Segment Open
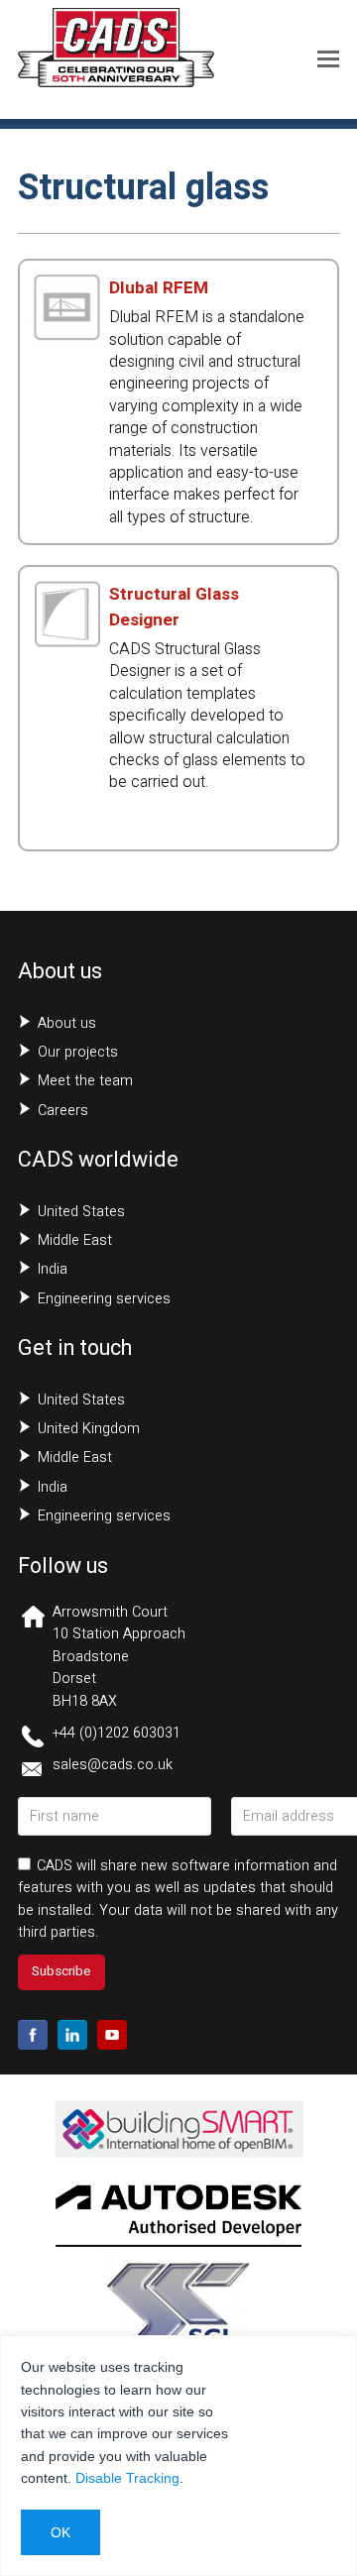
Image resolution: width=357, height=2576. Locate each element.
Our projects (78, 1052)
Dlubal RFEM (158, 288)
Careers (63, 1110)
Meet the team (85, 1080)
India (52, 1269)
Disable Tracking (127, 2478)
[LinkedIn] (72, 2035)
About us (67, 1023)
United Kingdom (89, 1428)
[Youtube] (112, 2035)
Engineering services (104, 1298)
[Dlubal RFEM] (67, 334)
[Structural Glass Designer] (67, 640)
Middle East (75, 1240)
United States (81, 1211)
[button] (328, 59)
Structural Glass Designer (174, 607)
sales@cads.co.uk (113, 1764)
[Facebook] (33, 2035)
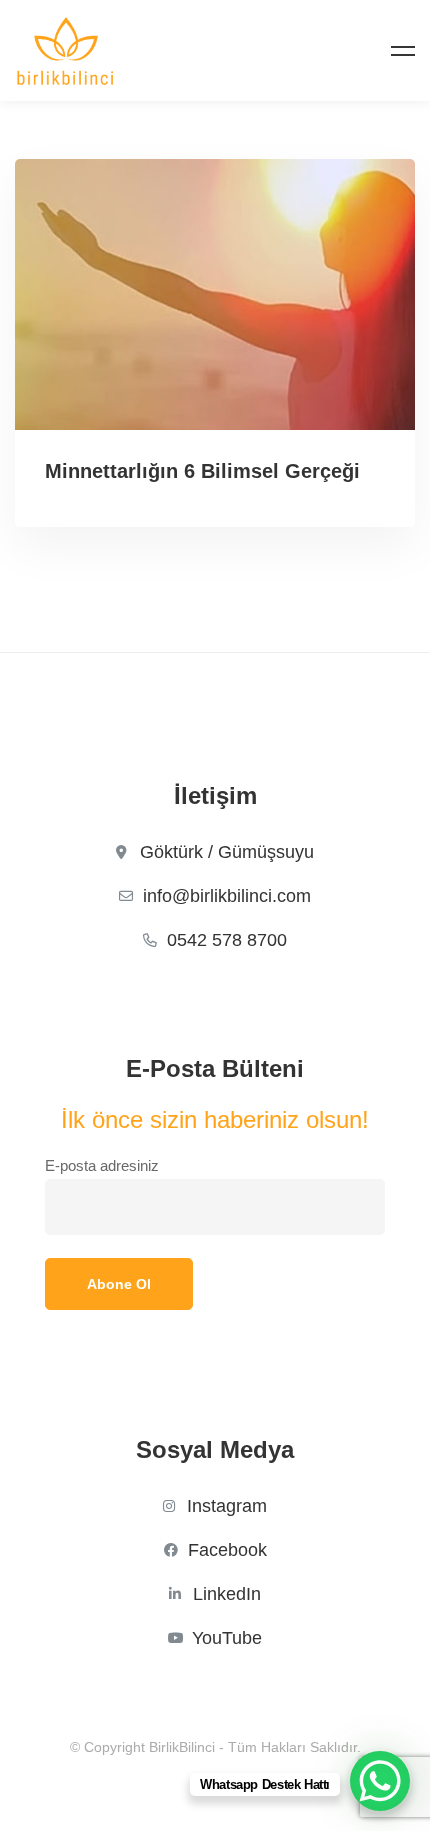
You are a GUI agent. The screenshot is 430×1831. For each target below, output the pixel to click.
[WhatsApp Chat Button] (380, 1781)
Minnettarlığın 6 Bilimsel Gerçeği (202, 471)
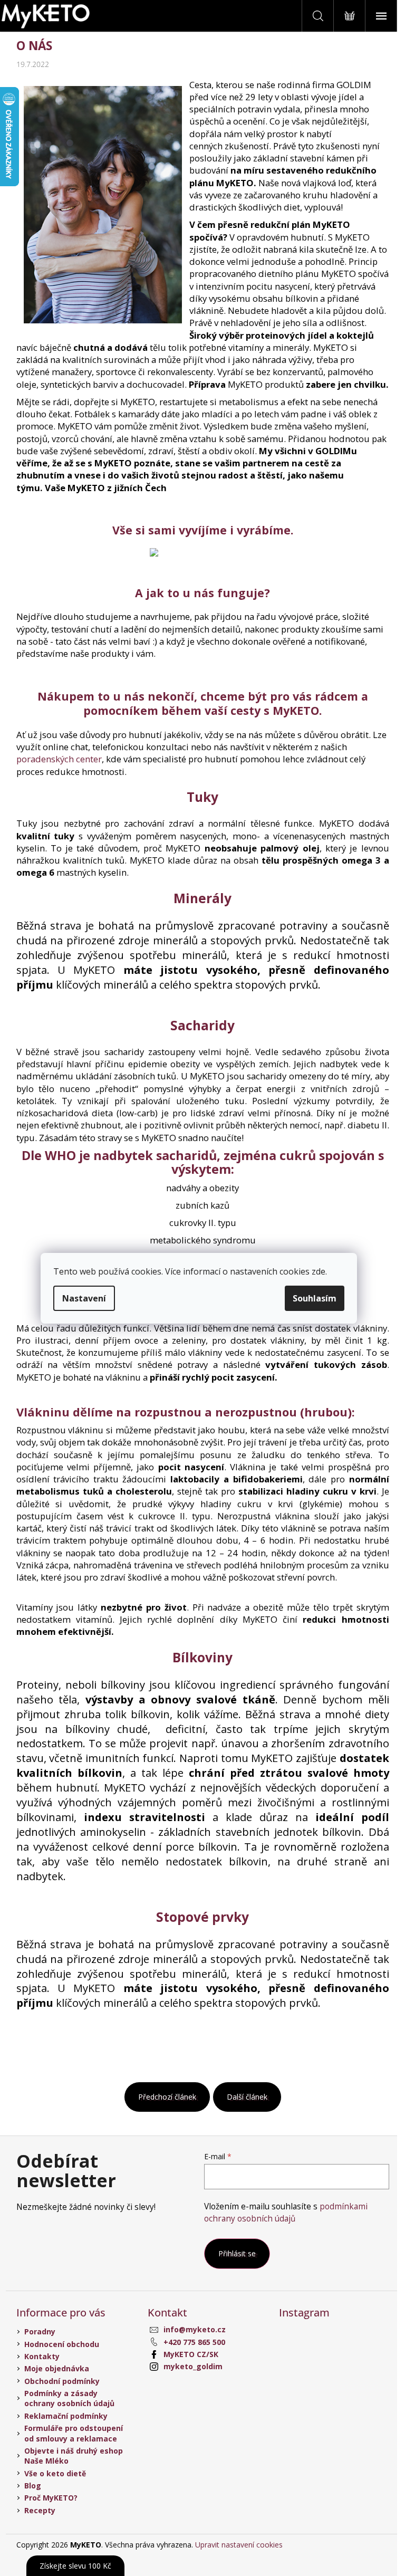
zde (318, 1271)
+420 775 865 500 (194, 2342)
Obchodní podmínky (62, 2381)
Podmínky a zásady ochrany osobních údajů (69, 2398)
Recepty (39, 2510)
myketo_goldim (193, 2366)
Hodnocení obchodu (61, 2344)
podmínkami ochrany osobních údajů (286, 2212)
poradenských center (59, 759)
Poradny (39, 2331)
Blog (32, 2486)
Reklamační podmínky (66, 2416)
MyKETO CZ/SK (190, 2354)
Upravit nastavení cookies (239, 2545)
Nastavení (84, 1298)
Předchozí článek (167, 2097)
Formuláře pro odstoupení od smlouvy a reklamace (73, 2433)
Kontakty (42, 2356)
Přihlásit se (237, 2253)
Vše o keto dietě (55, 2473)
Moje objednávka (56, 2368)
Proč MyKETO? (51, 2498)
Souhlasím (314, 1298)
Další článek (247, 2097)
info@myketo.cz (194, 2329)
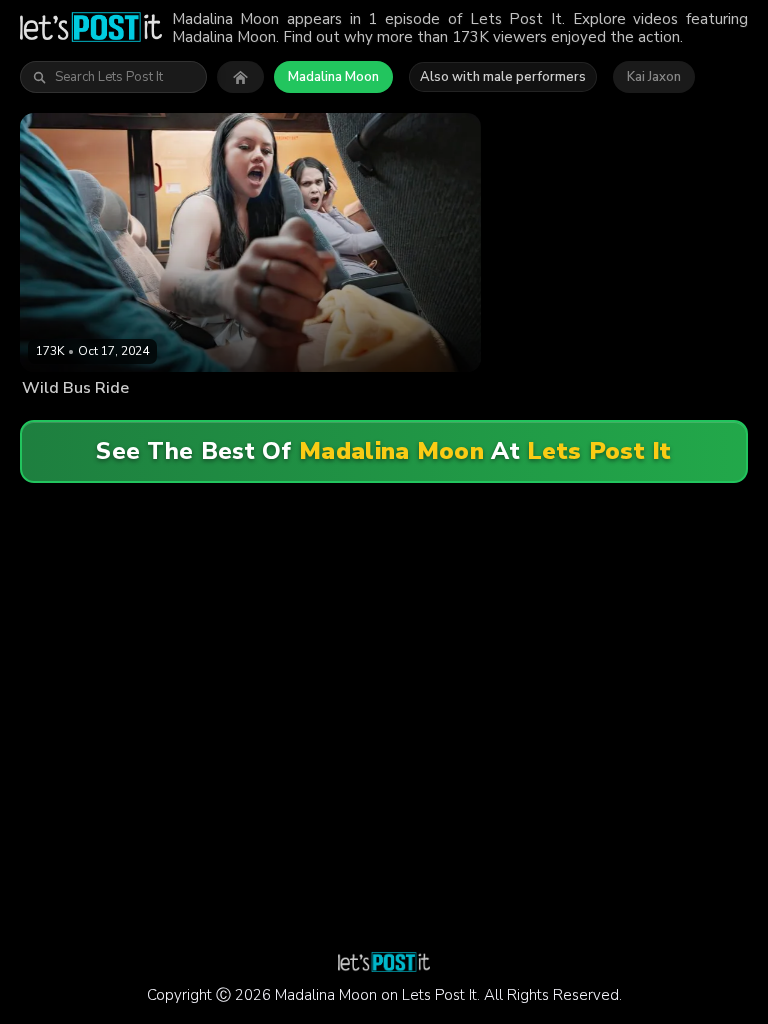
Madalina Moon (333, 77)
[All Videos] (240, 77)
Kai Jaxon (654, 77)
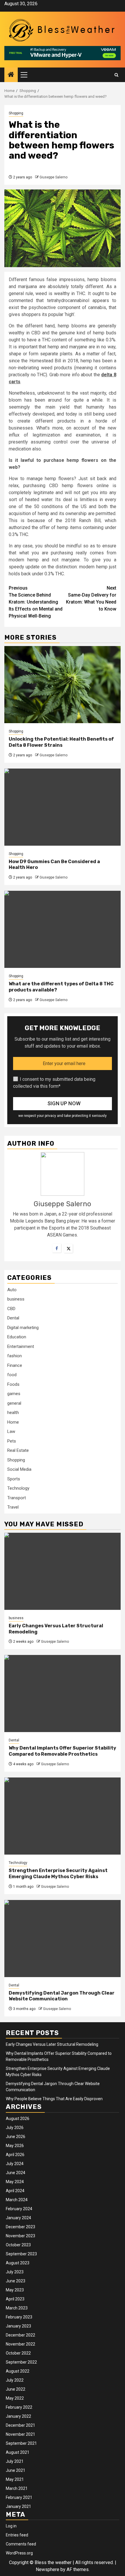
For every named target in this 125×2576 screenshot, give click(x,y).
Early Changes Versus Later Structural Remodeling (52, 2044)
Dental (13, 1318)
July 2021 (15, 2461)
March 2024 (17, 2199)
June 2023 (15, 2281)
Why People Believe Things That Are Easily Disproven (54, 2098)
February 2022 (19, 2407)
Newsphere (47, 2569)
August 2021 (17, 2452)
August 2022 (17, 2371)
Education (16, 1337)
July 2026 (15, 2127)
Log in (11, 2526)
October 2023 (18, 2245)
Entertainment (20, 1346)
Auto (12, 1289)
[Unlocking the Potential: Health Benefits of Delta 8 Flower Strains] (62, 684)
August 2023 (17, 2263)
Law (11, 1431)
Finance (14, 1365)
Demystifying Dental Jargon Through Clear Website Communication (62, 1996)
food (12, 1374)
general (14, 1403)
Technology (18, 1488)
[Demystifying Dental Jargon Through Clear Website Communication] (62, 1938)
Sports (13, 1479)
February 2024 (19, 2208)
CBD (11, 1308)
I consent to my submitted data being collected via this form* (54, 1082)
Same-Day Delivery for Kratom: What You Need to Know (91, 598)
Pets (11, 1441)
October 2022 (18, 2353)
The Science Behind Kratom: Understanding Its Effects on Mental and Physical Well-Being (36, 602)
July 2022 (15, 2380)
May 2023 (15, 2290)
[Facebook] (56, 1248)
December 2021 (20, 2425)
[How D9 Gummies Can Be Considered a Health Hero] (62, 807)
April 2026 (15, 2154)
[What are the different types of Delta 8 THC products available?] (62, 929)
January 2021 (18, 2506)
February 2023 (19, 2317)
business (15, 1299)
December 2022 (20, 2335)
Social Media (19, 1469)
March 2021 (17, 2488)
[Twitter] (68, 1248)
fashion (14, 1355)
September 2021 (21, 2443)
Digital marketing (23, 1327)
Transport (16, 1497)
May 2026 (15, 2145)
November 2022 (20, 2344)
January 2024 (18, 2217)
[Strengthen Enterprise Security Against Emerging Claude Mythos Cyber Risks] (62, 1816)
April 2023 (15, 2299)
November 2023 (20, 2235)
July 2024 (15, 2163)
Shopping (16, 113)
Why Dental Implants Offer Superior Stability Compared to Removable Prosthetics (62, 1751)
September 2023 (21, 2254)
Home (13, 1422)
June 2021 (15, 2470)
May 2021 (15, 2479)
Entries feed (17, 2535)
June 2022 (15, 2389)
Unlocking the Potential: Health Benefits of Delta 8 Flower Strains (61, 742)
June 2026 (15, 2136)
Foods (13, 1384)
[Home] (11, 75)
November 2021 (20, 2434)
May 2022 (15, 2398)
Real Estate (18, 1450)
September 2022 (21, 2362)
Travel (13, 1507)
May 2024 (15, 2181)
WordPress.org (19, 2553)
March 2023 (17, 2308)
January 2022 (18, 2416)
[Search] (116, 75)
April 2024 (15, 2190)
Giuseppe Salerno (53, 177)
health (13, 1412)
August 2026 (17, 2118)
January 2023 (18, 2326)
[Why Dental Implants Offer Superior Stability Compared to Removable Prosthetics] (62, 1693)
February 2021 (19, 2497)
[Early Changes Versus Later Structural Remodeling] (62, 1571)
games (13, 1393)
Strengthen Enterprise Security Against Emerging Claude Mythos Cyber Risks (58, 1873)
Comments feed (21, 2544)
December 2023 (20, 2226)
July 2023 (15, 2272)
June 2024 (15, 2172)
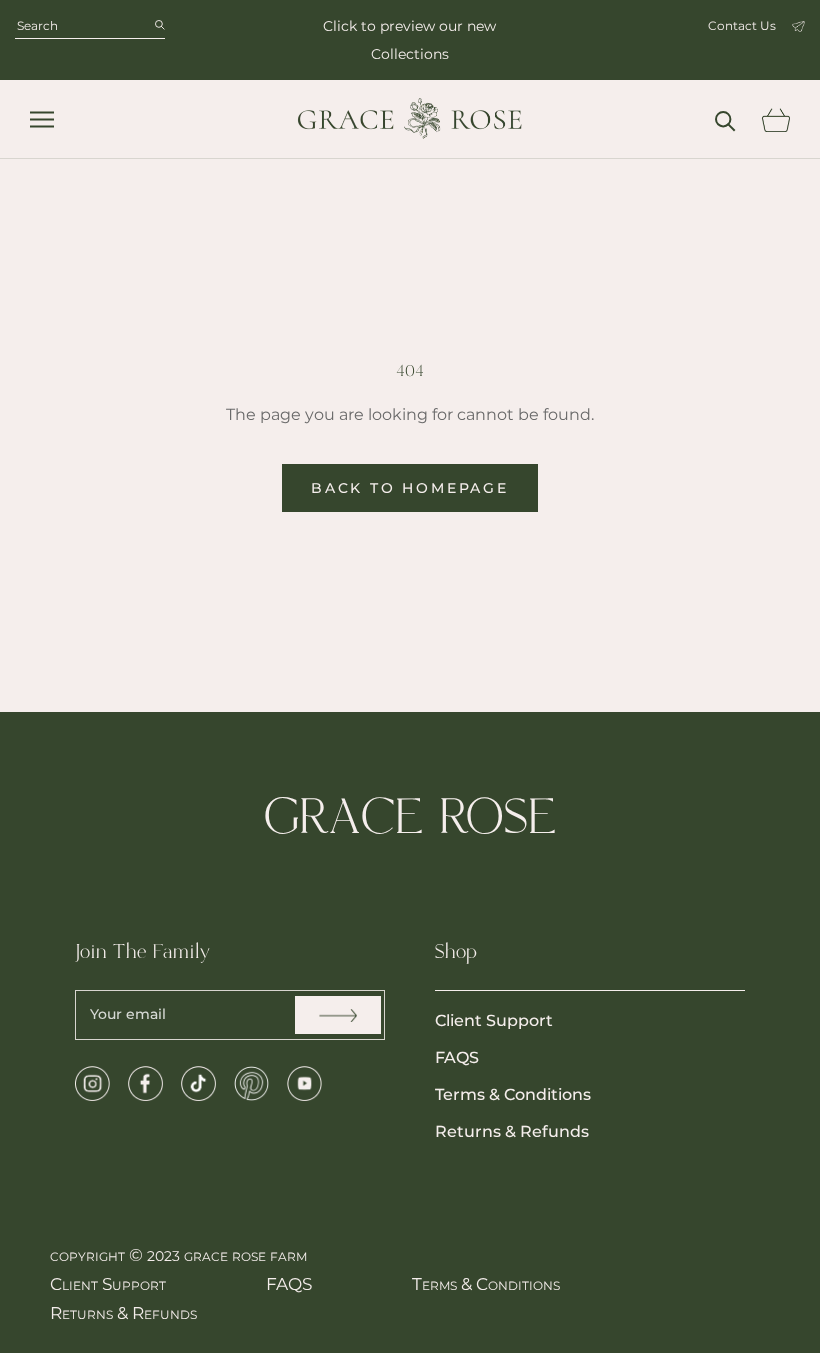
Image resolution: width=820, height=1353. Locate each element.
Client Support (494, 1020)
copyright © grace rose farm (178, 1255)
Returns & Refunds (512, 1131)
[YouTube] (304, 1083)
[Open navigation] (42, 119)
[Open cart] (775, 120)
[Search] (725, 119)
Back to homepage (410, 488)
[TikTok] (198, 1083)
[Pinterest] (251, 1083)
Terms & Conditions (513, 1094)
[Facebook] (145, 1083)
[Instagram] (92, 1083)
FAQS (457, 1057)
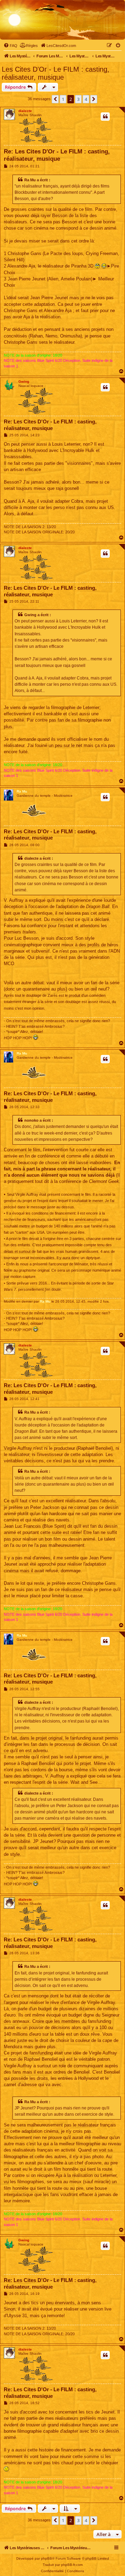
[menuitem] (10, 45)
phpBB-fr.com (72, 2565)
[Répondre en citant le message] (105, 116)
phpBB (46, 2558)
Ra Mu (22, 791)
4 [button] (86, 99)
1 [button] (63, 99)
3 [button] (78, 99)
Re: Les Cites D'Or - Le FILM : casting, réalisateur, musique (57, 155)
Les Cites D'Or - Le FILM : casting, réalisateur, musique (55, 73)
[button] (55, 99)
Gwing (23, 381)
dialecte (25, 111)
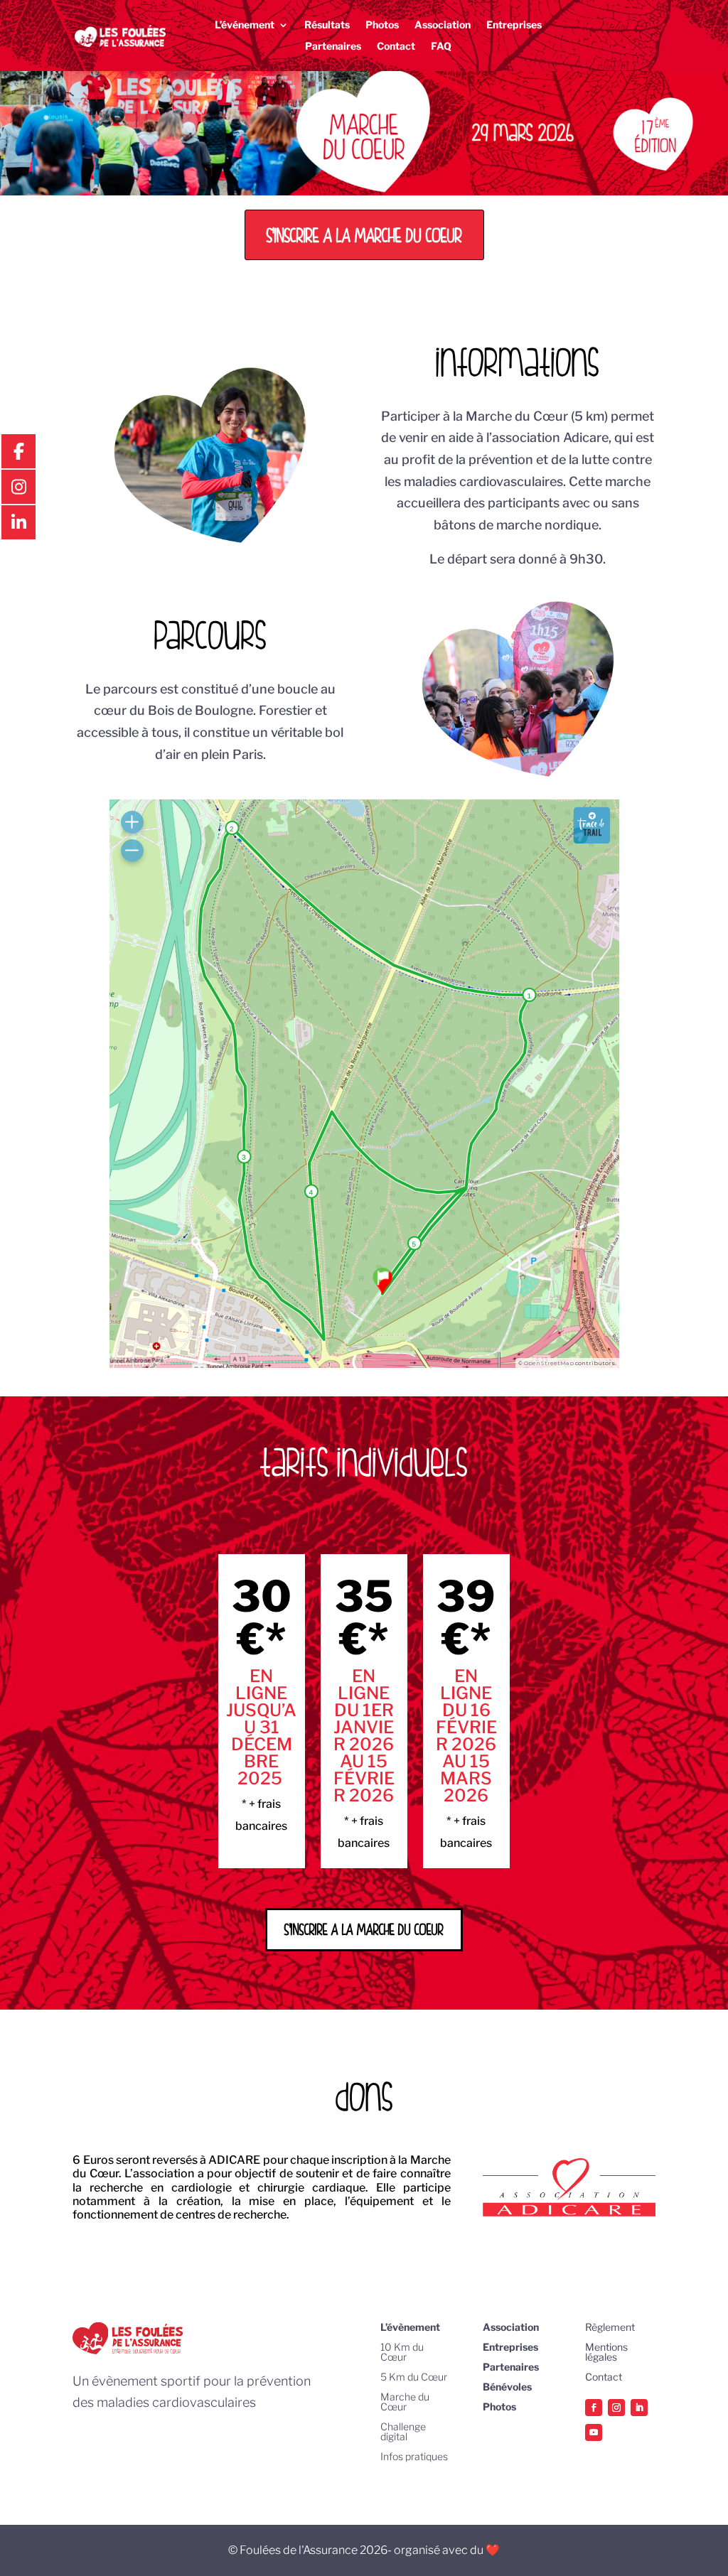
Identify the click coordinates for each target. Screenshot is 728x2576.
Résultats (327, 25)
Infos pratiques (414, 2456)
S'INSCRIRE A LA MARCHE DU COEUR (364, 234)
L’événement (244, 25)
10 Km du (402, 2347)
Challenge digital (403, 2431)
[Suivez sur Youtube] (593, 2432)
Segment Closed
| WORK TO BE COMPLETED |
Working from the entries above, please transcribe only the lines from the line with "myketo_goldim (193, 2366)" through the line with "Technology (18, 1488)", exactly, with both end lines and without pictures.

| FINAL ANSWER |
myketo_goldim (193, 2366)
Hodnocení obchodu (61, 2344)
podmínkami ochrany osobních údajů (286, 2212)
poradenských center (59, 759)
Poradny (39, 2331)
Blog (32, 2486)
Reklamační podmínky (66, 2416)
MyKETO CZ/SK (190, 2354)
Upravit nastavení cookies (239, 2545)
Nastavení (84, 1298)
Předchozí článek (167, 2097)
Formuláře pro odstoupení od smlouvy a reklamace (73, 2433)
Kontakty (42, 2356)
Přihlásit se (237, 2253)
Vše o keto dietě (55, 2473)
Moje objednávka (56, 2368)
Proč MyKETO? (51, 2498)
Souhlasím (314, 1298)
Další článek (247, 2097)
info@myketo.cz (194, 2329)
Madalina Moon (333, 77)
[All Videos] (240, 77)
Kai Jaxon (654, 77)
For every named target in this 125×2576 screenshot, give click(x,y).
Early Changes Versus Later Structural Remodeling (52, 2044)
Dental (13, 1318)
July 2021 (15, 2461)
March 2024 (17, 2199)
June 2023 (15, 2281)
Why People Believe Things That Are Easily Disproven (54, 2098)
February 2022 (19, 2407)
Newsphere (47, 2569)
August 2021 (17, 2452)
August 2022 (17, 2371)
Education (16, 1337)
July 2026 (15, 2127)
Log in (11, 2526)
October 2023 (18, 2245)
Entertainment (20, 1346)
Auto (12, 1289)
[Unlocking the Potential: Health Benefits of Delta 8 Flower Strains] (62, 684)
August 2023 (17, 2263)
Law (11, 1431)
Finance (14, 1365)
Demystifying Dental Jargon Through Clear Website Communication (62, 1996)
food (12, 1374)
general (14, 1403)
Technology (18, 1488)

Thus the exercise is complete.